- [What to do]: Write out exactly the lines between the line containing "Screen dimensions: 644x318" and the end of the records, counting both ends, and leave out all pictures.

--- Records shown Enclosed Below ---

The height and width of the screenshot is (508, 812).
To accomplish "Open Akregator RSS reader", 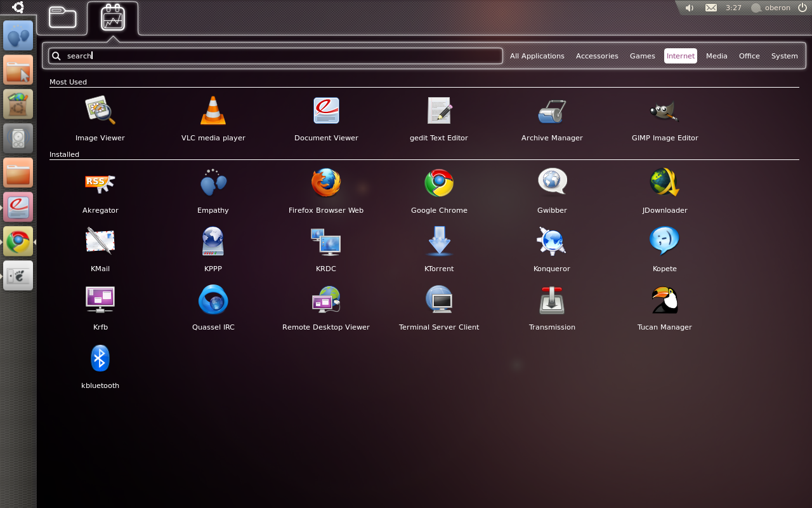I will click(100, 184).
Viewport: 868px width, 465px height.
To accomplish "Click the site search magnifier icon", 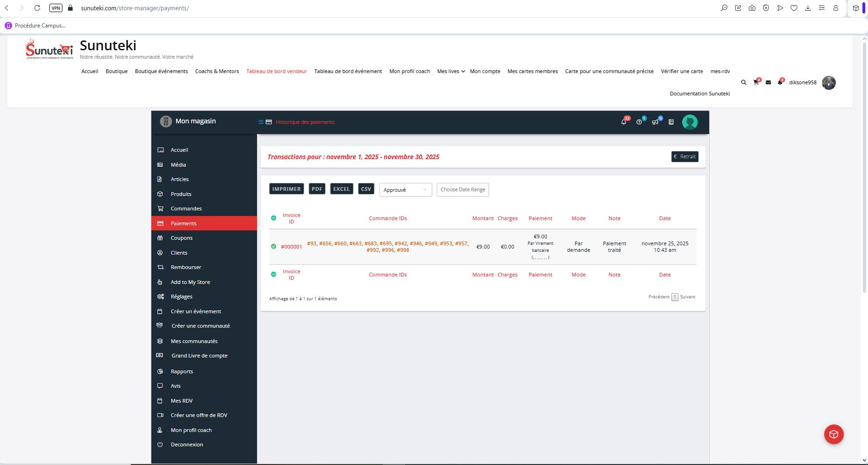I will pos(744,82).
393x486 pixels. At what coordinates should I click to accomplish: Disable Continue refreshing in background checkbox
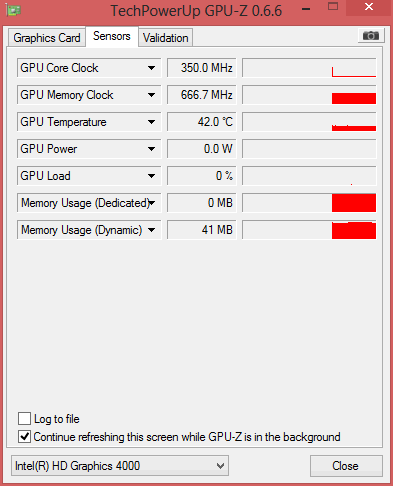(25, 436)
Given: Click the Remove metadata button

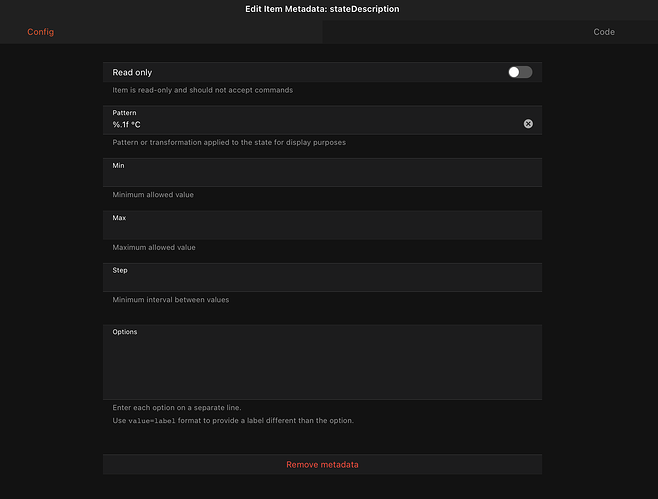Looking at the screenshot, I should click(x=322, y=465).
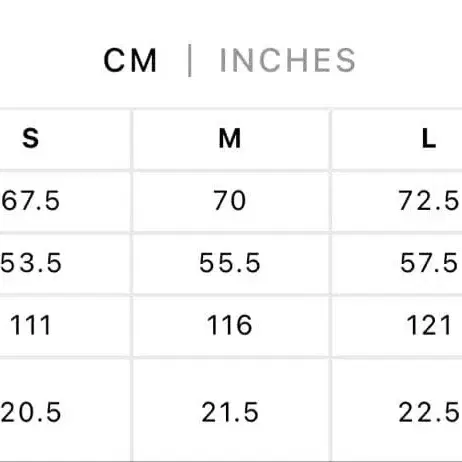Click the empty area right of INCHES
This screenshot has width=462, height=462.
coord(409,60)
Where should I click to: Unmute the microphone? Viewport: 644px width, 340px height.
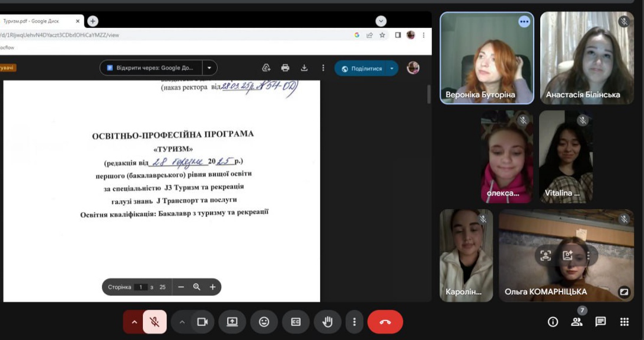pyautogui.click(x=155, y=322)
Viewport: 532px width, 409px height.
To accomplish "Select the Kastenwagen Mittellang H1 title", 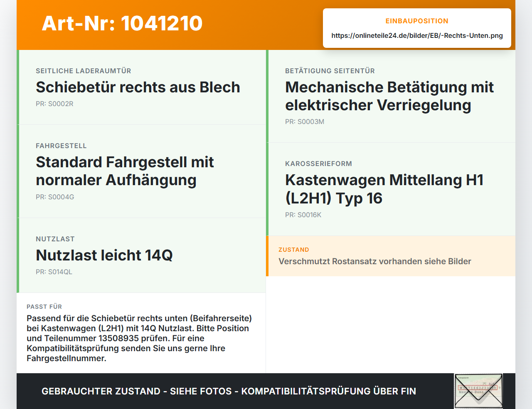I will pyautogui.click(x=384, y=189).
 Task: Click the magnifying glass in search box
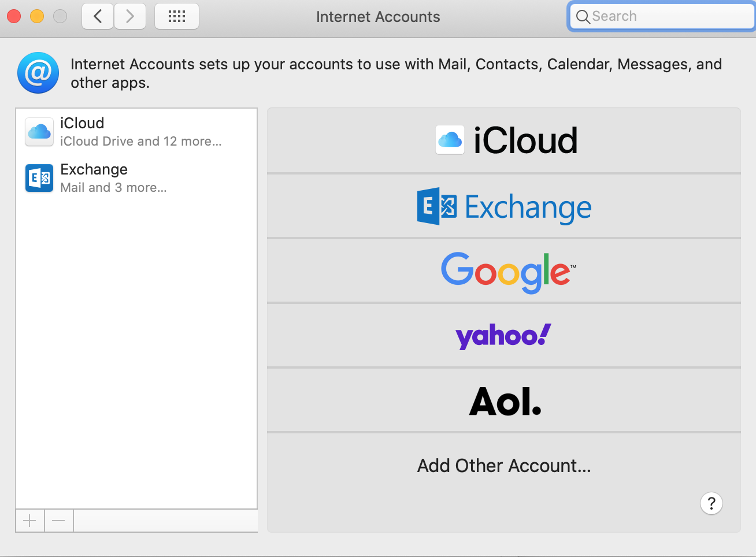pos(583,17)
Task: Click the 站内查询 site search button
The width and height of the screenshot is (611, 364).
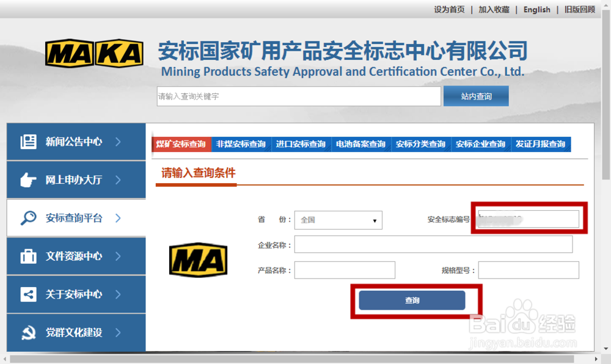Action: 475,96
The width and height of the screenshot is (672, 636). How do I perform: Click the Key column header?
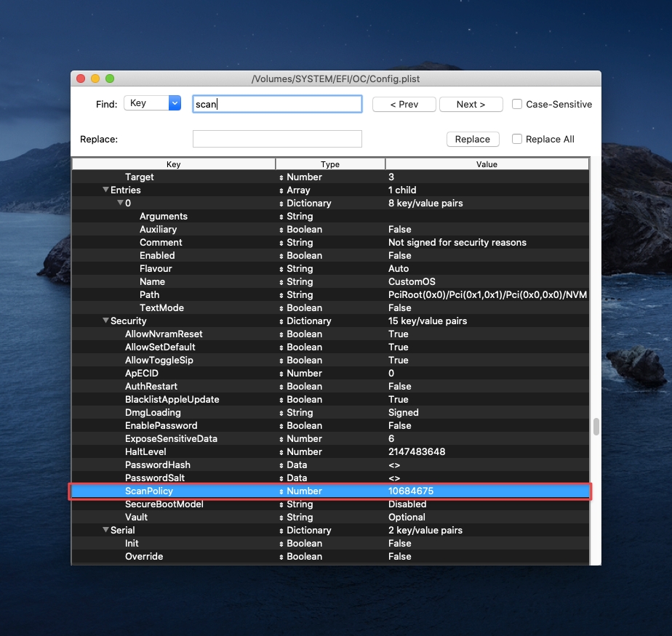click(x=173, y=164)
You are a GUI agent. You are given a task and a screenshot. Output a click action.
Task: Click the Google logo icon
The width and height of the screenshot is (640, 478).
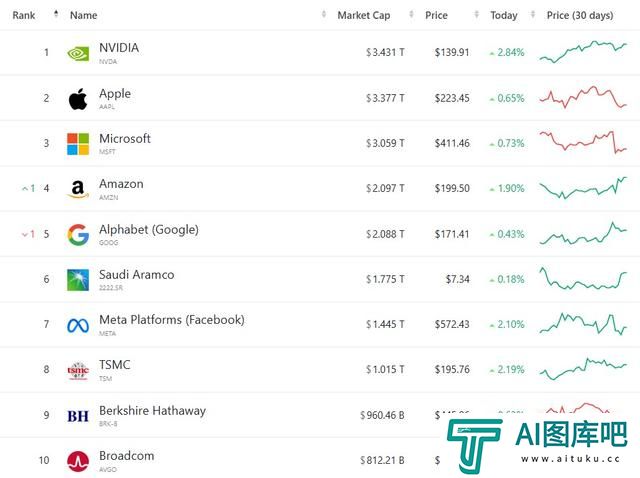(78, 235)
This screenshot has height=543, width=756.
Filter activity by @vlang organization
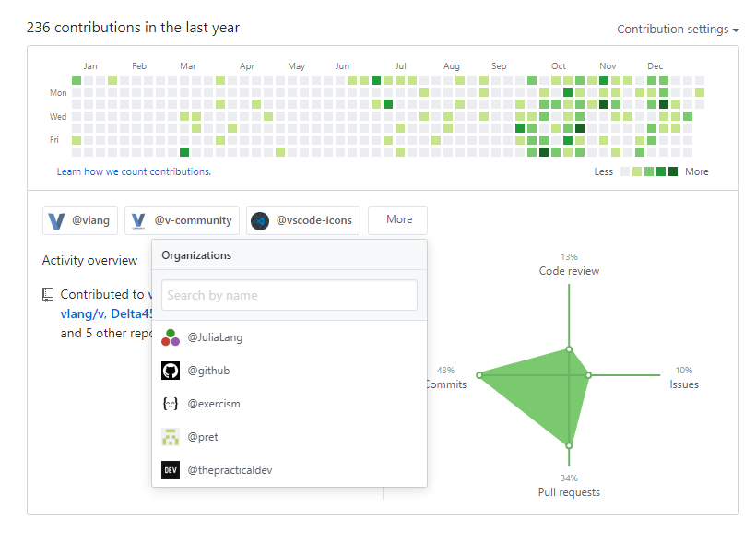click(80, 220)
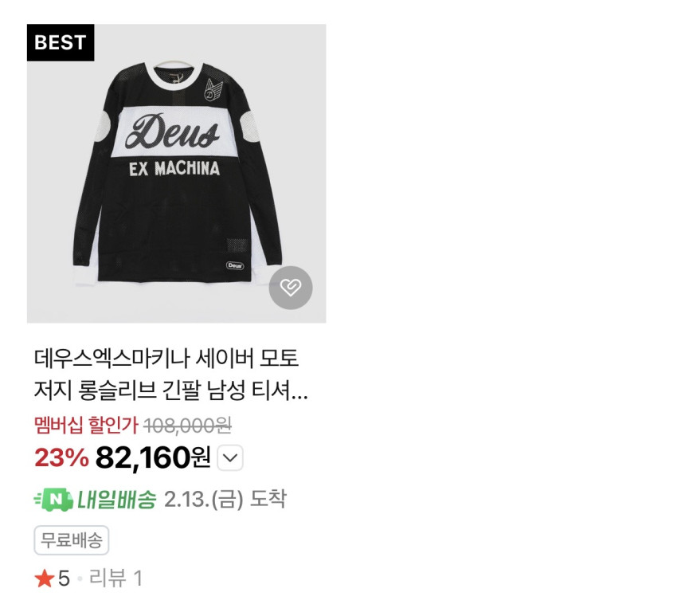Click the 23% discount rate
The height and width of the screenshot is (616, 677).
click(x=61, y=457)
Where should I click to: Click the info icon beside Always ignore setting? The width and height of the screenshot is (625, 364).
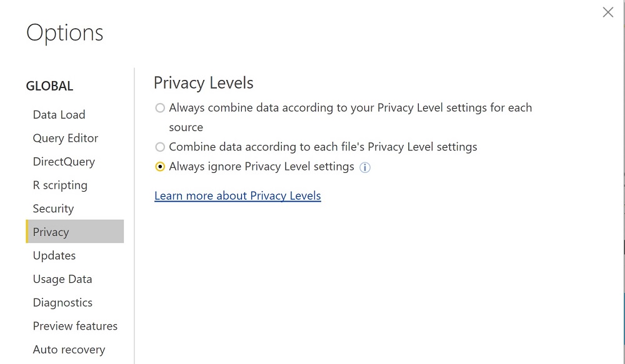point(365,167)
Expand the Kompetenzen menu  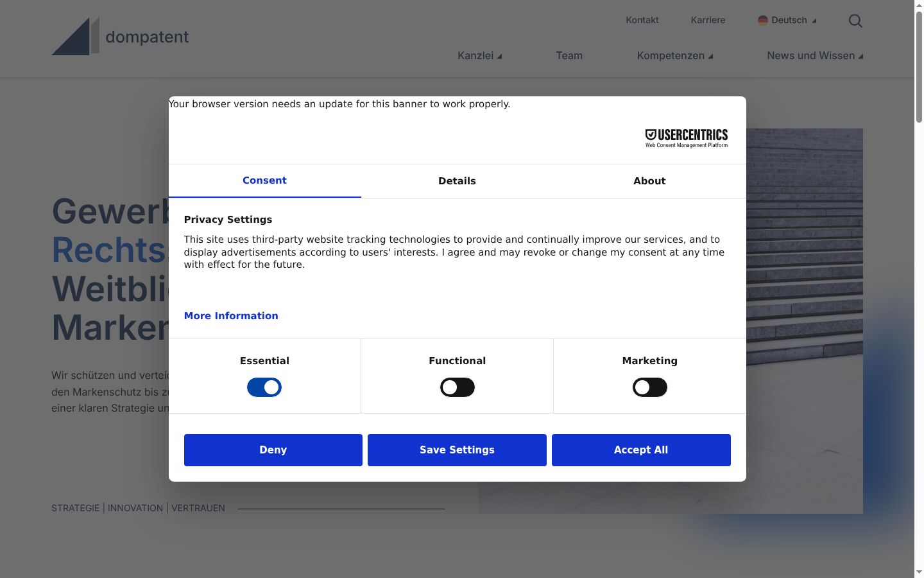coord(675,56)
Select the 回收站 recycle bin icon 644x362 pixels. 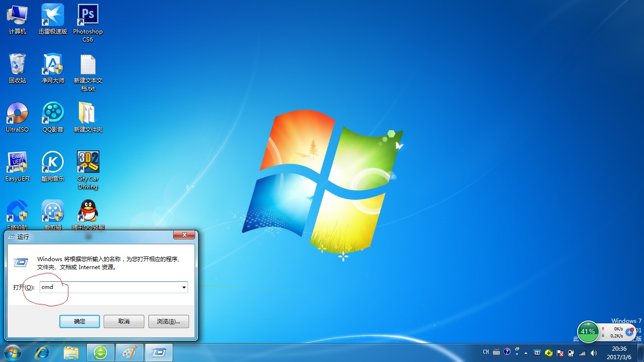click(17, 65)
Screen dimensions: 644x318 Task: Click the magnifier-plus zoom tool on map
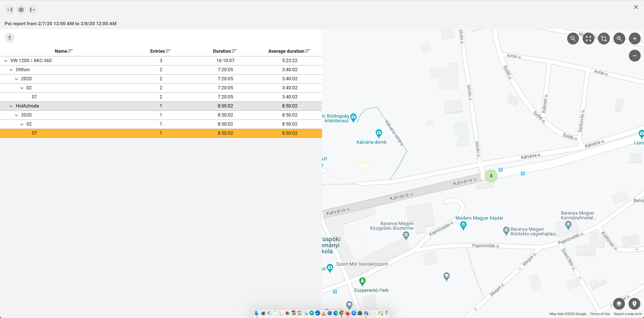coord(619,39)
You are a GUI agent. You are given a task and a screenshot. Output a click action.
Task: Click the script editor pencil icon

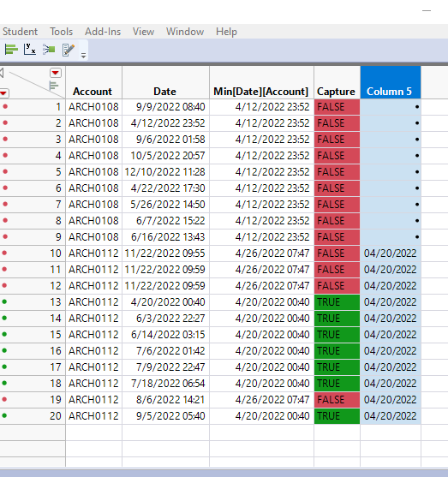coord(69,50)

--- End of Enclosed Records shown ---

- [Output for this exercise]:
Screen dimensions: 644x318 Task: Click the magnifier-plus zoom tool on map
coord(619,39)
You are a GUI agent. You are given a task and a screenshot. Output a click action.
Task: Click the script editor pencil icon

coord(69,50)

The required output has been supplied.